Notably, despite possessing an energy storage capacity nearly twice as high as the first-generation Zoe (an estimation), the new battery pack is only 15 kilograms heavier (~9%).
What this means is that battery chemistry and/or packaging improvements are the main driver behind increased energy storage capacity — and thus, the costs for the battery packs (per kilowatt-hour/kWh) were probably notably reduced.
Push EVs provides a nice overview of what’s known about the first and second generation battery-packs:
First generation battery:
- Total weight is 290 kg (280 kg are quoted in the video, but in every other source is 290 kg)
- Total capacity is 25.92 kWh (192 x 36 Ah x 3.75 V = 25.92 kWh)
- Available capacity is 23.3 kWh
- 192 cells, each with 36 Ah nominal capacity and 3.75 V nominal voltage
- Total cell weight is 165.12 kg (192 x 0.86 kg = 165.12 kg
Second generation battery:
- Total weight is 305 kg
- Total capacity is 45.61 kWh (estimation by knowing the usable capacity)

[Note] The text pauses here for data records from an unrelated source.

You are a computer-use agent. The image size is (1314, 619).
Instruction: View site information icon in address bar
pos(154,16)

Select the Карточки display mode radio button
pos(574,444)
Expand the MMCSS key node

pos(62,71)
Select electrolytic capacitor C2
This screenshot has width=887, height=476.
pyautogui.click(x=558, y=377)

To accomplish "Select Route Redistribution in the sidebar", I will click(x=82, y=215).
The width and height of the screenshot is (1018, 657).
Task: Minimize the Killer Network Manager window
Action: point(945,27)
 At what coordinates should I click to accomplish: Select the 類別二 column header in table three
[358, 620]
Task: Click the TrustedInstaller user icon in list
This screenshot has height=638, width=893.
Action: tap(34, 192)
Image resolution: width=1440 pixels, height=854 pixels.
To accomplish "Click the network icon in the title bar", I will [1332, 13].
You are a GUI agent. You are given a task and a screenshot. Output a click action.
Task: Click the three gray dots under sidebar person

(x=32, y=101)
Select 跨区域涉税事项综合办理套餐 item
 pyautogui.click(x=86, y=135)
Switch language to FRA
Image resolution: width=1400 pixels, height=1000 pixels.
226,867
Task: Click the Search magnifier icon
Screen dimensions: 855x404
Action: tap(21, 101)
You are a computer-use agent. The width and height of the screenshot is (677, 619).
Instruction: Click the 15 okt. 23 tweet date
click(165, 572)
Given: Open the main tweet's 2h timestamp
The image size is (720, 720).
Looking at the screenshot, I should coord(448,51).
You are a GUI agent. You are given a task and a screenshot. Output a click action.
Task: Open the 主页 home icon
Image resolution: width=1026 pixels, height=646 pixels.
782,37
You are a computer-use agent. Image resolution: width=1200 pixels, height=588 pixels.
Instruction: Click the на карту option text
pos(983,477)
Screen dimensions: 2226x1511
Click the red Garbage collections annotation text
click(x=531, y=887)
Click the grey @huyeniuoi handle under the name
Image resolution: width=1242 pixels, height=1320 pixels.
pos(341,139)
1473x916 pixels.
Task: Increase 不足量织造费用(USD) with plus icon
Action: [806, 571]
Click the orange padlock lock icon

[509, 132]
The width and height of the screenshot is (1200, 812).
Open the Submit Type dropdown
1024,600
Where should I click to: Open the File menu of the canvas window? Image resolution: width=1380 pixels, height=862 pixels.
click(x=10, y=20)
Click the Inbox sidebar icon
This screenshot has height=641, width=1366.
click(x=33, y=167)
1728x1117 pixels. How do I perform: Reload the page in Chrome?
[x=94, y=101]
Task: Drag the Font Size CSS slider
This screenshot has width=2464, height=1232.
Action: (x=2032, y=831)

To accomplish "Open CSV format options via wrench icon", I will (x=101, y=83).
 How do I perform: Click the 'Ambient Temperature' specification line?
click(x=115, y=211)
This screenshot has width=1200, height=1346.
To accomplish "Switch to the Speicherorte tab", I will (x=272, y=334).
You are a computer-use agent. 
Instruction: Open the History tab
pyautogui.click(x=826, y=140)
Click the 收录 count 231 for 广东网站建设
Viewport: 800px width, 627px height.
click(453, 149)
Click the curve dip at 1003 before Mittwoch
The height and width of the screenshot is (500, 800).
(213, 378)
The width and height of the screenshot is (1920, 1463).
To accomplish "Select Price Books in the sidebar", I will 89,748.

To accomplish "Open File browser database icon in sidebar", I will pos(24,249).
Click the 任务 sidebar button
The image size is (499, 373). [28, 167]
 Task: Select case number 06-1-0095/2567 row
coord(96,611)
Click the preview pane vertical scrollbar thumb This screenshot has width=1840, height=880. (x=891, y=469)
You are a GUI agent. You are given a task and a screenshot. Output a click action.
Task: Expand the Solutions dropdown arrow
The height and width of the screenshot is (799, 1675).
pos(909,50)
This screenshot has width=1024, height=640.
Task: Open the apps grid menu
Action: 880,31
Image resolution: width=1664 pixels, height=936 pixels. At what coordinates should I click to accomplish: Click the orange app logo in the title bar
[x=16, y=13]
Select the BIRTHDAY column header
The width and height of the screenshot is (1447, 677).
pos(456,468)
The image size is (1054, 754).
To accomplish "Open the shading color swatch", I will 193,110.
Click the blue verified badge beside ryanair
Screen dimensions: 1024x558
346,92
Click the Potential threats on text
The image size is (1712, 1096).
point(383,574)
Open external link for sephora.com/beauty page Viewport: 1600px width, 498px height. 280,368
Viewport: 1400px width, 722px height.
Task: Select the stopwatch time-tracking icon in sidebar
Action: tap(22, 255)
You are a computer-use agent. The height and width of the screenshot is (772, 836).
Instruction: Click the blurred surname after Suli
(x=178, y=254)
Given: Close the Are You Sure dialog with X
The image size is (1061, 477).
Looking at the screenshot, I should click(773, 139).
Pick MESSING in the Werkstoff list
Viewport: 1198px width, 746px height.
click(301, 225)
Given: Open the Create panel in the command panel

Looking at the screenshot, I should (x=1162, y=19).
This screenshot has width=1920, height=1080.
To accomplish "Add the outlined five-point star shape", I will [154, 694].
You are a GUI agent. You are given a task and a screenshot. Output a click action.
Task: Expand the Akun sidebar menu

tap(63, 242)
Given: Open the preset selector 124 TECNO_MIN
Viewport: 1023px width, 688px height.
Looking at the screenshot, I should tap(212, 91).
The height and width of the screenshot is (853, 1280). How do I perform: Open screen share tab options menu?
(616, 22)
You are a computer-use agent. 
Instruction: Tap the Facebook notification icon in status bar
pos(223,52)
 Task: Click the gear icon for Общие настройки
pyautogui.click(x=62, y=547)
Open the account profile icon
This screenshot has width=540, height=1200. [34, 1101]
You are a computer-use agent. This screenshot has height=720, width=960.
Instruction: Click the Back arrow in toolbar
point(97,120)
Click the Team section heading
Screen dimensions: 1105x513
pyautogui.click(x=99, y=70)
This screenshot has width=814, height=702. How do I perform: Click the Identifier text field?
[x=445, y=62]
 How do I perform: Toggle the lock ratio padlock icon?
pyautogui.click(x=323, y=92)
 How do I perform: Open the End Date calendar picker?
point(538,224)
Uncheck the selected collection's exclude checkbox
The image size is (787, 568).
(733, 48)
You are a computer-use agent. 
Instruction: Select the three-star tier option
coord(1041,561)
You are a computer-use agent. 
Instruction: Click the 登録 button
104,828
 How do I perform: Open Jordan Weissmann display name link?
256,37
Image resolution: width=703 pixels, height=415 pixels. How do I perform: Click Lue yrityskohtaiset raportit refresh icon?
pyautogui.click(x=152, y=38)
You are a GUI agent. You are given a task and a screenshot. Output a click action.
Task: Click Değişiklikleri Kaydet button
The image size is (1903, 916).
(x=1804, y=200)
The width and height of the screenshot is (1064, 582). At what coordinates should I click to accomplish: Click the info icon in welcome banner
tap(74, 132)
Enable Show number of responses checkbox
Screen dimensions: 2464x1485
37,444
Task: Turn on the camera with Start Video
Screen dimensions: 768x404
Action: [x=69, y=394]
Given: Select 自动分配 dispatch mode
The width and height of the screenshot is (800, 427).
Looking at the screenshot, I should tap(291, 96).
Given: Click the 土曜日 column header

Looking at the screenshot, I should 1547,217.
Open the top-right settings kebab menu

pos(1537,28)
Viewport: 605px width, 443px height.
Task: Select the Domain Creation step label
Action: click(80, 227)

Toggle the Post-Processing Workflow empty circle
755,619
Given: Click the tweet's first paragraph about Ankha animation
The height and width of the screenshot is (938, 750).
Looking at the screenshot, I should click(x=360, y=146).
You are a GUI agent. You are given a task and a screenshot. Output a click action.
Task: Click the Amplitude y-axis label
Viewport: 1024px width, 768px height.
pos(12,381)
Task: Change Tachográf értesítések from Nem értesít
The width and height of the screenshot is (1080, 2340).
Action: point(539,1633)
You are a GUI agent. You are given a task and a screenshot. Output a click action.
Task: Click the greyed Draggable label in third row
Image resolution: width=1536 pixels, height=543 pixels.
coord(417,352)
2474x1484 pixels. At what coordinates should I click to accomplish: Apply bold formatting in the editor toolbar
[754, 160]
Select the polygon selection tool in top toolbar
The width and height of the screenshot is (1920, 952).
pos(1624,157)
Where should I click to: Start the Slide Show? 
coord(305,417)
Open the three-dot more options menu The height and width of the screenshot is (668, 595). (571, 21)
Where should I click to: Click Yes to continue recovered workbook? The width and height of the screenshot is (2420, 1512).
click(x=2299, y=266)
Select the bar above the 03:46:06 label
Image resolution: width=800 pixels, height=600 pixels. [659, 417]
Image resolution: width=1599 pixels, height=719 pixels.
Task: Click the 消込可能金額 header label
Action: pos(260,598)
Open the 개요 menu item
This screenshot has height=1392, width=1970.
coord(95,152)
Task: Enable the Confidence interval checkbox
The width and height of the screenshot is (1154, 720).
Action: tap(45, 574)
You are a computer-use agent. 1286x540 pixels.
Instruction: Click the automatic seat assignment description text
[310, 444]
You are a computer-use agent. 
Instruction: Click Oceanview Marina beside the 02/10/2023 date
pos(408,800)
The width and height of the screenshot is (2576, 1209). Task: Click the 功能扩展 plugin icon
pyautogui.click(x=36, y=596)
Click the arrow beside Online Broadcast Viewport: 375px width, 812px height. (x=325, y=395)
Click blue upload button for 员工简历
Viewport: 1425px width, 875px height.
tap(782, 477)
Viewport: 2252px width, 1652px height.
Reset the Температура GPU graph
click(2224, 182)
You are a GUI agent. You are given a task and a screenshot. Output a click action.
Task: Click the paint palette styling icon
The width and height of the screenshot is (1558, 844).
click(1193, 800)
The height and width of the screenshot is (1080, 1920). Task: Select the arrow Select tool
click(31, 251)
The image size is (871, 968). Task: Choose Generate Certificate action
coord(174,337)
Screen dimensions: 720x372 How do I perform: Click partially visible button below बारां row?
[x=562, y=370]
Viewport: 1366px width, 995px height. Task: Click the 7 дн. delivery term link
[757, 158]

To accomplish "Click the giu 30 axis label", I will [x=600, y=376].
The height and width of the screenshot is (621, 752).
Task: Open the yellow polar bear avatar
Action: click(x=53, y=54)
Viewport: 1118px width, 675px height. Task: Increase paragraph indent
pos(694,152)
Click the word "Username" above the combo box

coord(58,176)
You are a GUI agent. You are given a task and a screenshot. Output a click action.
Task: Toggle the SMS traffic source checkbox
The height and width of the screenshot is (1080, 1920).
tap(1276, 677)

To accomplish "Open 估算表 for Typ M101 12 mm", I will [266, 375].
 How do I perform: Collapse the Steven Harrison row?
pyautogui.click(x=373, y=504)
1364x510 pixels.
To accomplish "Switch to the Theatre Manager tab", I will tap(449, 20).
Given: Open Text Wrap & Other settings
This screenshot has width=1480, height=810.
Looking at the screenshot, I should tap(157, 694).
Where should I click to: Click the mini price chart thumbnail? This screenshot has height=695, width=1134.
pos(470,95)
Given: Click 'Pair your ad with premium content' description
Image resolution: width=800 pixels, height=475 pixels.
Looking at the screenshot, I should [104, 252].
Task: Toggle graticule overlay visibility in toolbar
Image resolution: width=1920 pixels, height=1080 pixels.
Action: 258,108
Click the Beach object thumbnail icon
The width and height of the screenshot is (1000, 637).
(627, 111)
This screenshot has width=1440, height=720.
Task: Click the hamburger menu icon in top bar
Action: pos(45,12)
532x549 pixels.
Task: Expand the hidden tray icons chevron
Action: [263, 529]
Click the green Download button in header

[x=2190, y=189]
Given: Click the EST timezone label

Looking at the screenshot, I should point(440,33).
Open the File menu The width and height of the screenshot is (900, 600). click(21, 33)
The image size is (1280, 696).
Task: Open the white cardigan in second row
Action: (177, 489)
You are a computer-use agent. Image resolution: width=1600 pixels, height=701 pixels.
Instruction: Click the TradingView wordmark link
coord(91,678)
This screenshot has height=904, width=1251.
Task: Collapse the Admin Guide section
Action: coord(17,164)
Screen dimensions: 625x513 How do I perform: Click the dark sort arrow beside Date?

- Available capacity is 41 kWh
- 192 cells, each with 63.35 Ah nominal capacity (estimation) and 3.75 V nominal voltage
- Total cell weight is 180.12 kg (estimation by knowing the total battery weight)
- The total battery capacity can be even higher, because last year a LG Chem worker told me that the new cells were 65 Ah, not 63.35 Ah that I estimated in this exercise, as you can see here. If the real capacity of the cells is 65 Ah, this give the battery a total 46.8 kWh capacity.
Very interesting information.
With the solid sales performance of the first-generation Renault Zoe, despite its limited range, I’m very curious to see how well the second-generation Zoe will sell. The updated model really should be able to meet the needs of most European buyers, even without an extensive, easy-to-use fast-charging network (like Tesla’s Supercharger network).